Bandingkan lagi puisi “Di Pengadilan Munir (1) dengan puisinya yang lain, seperti “Requiem: Sepantun Airmata” atau “Kini Kau Jadi Wacana Bisu”. Aku liris barangkali dapat kita identifikasikan sebagai si pencerita, mungkin mewakili suara penyair mungkin mewakili persona tertentu. Tetapi ketika kita coba membawa engkau liris ke lapangan tafsir, ia bisa menjadi persona siapa saja. Apakah ia sang kekasih atau objek yang menjadi sumber masalahnya. Di sini pula, ketika penyair tidak memberi sinyal-sinyal referensial, ketika itulah kita (: pembaca) seperti dibiarkan menjelajahi medan makna meskipun kemudian menjelma menjadi sebuah hutan makna.
Perhatikan larik berikut: lihatlah, hutan rimba kata yang terbakar di ujung bibirku/tetap kualamatkan juga sebaik cinta ke pintu rumahmu// Apakah yang dimaksud hutan rimba kata itu simpang-siur informasi dan sejumlah berita yang berceceran di media massa ataukah gossip tentang hubungan aku—engkau.
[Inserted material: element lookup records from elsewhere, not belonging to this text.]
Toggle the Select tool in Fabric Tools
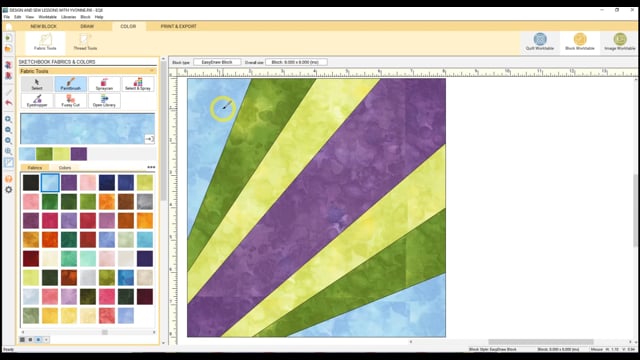 pos(37,84)
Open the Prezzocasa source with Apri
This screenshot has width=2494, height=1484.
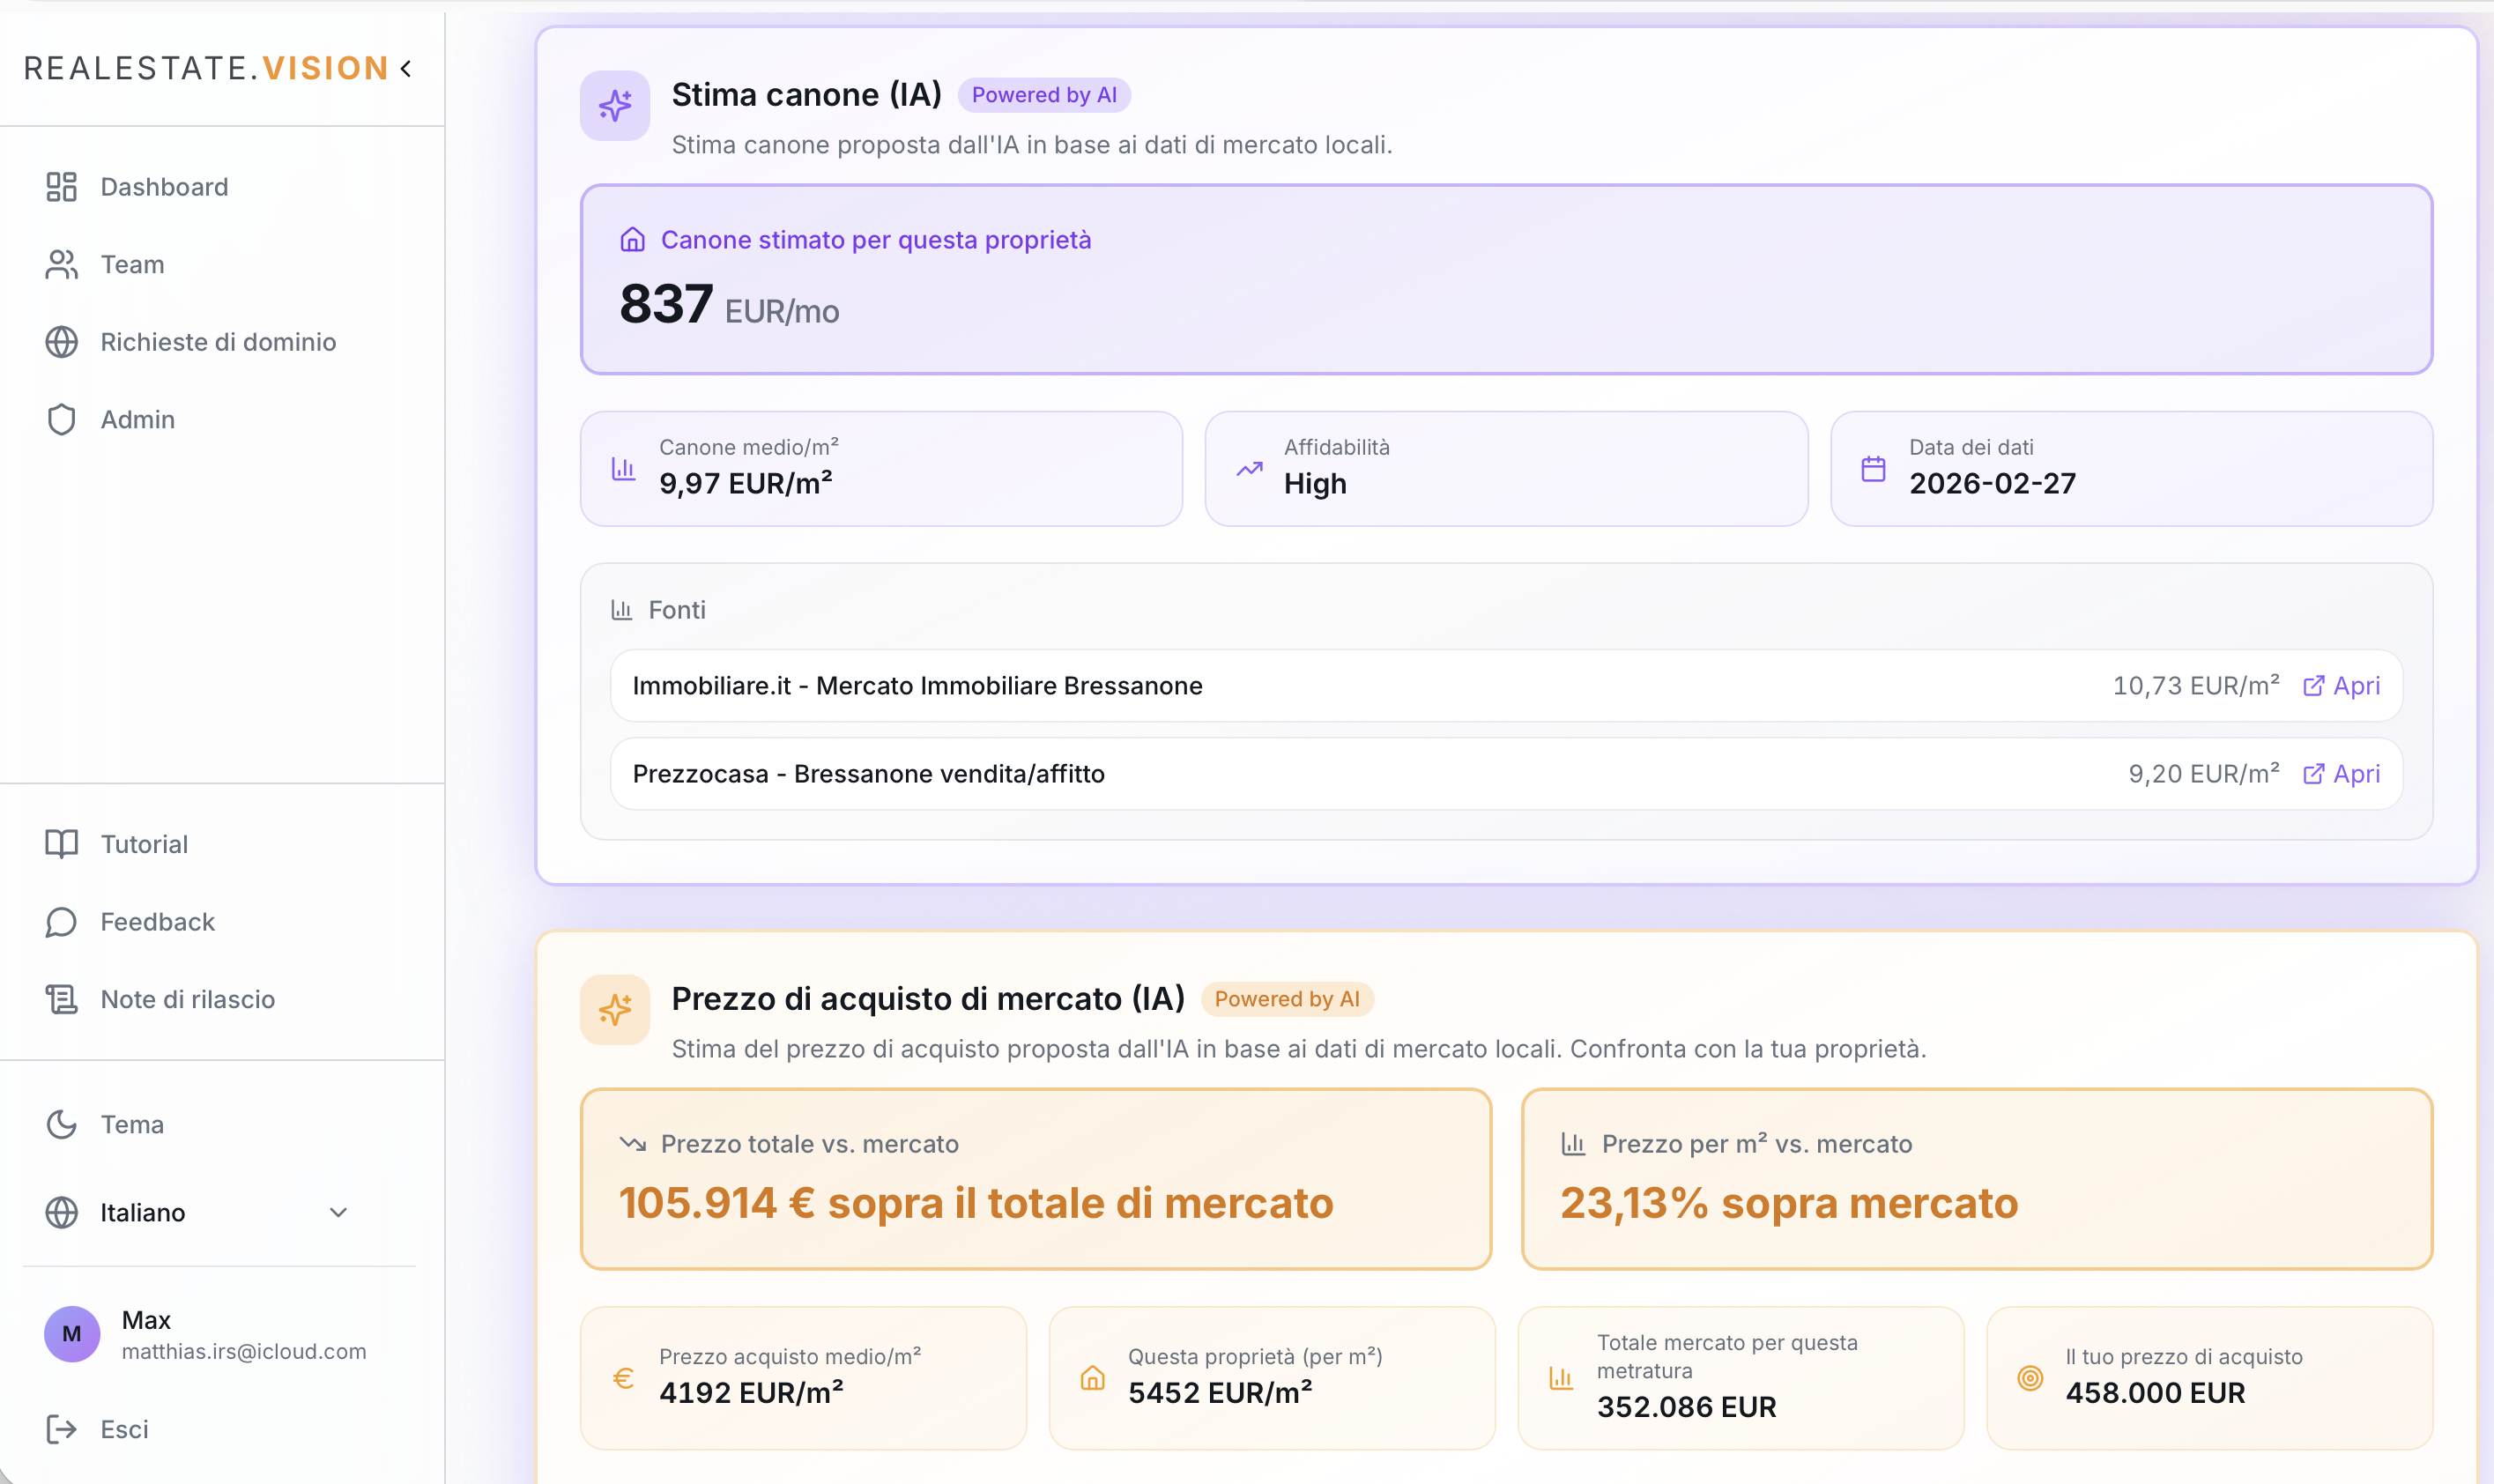pyautogui.click(x=2344, y=773)
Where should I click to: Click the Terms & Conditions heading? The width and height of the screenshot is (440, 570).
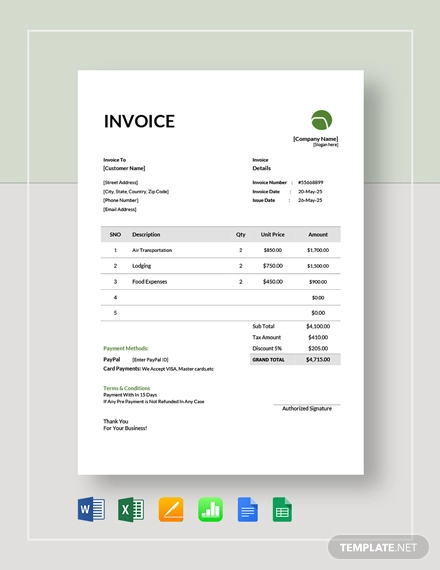[x=127, y=388]
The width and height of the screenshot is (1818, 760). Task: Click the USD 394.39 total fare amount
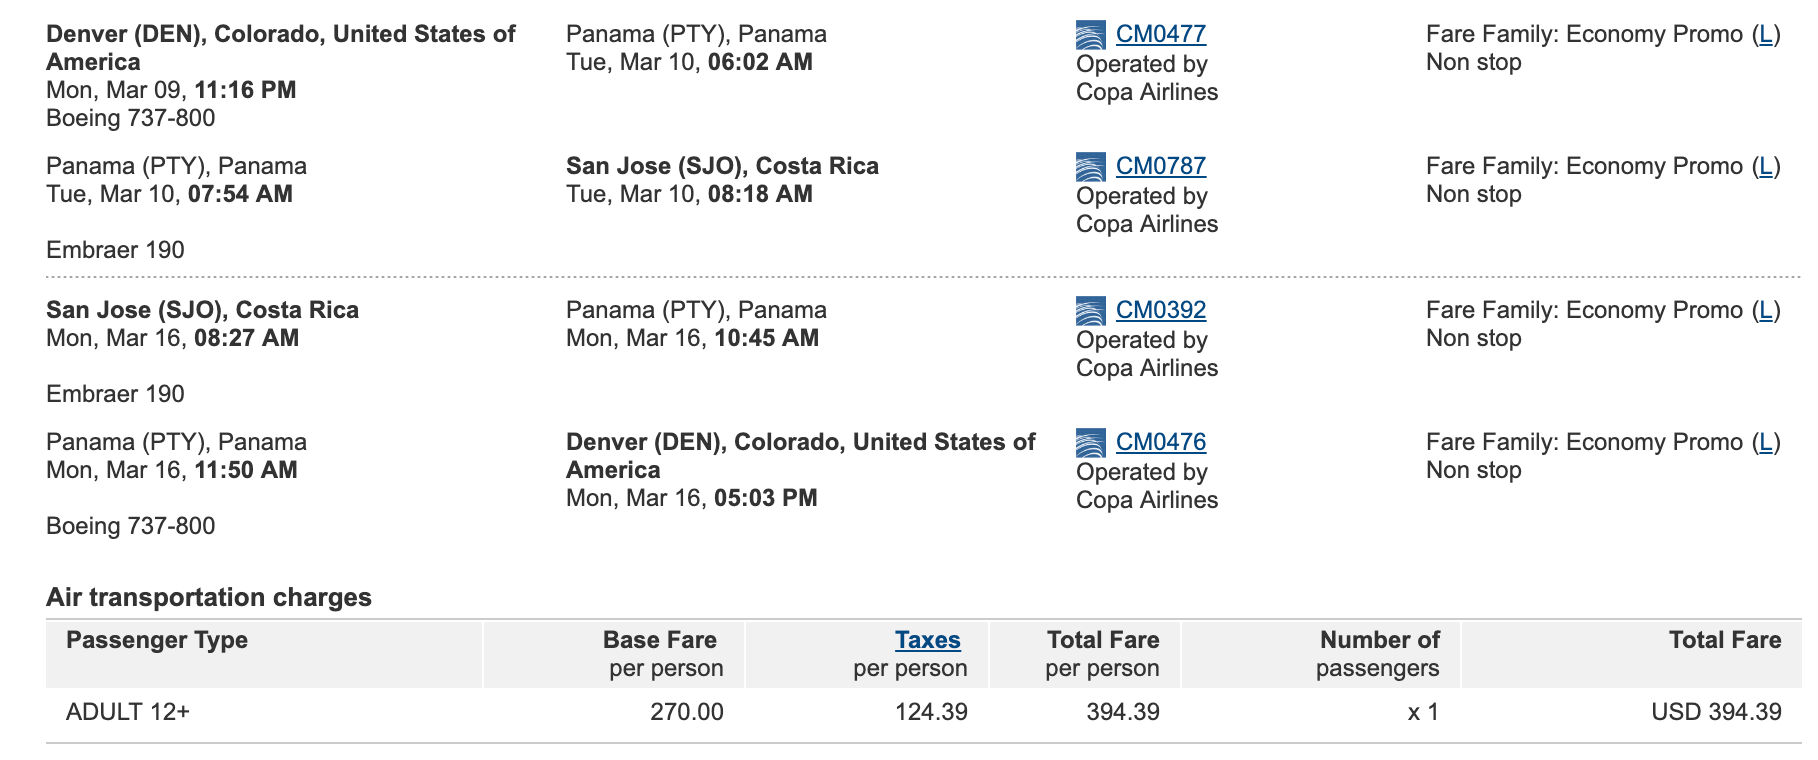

Lalu klausa: yang terbakar di ujung bibirku dimaksudkan sebagai gambaran, bahwa segala berita dan gosip itu menjelma kemarahan atau hangus begitu saja (terbakar?). Meskipun demikian, si aku liris tetap menyampaikan segala berita atau gosip itu dengan semangat membangun harmoni (cinta).
***
Pengantar ini niscaya masih memerlukan pendalaman lebih jauh. Justru di situlah fungsi pengantar sekadar pengenalan apresiatif atas sejumlah puisi yang terhimpun dalam antologi ini. Tugas pembaca adalah meneroka lebih mendalam, sejauh mana puisi-puisi dalam antologi ini memancarkan kekuatannya. Bagaimanapun, membaca puisi tidaklah sama dengan membaca berita di suratkabar. Kedalaman atau kedangkalan pemahaman seseorang atas sebuah puisi sangat bergantung pada tingkat dan kualitas apresiasinya. Oleh karena itu, pengantar ini seyogianya diperlakukan sebagai pintu masuk yang –boleh disetujui boleh juga tidak—dapat digunakan untuk menukuk lebih jauh pada kedalaman maknanya. Selepas itu, segalanya terserah pembaca.
Sebagai buku puisi pertama yang menghimpun sejumlah penyair Depok, kiranya bolehlah antologi puisi ini ditempatkan sebagai pioneer. Semoga demikian!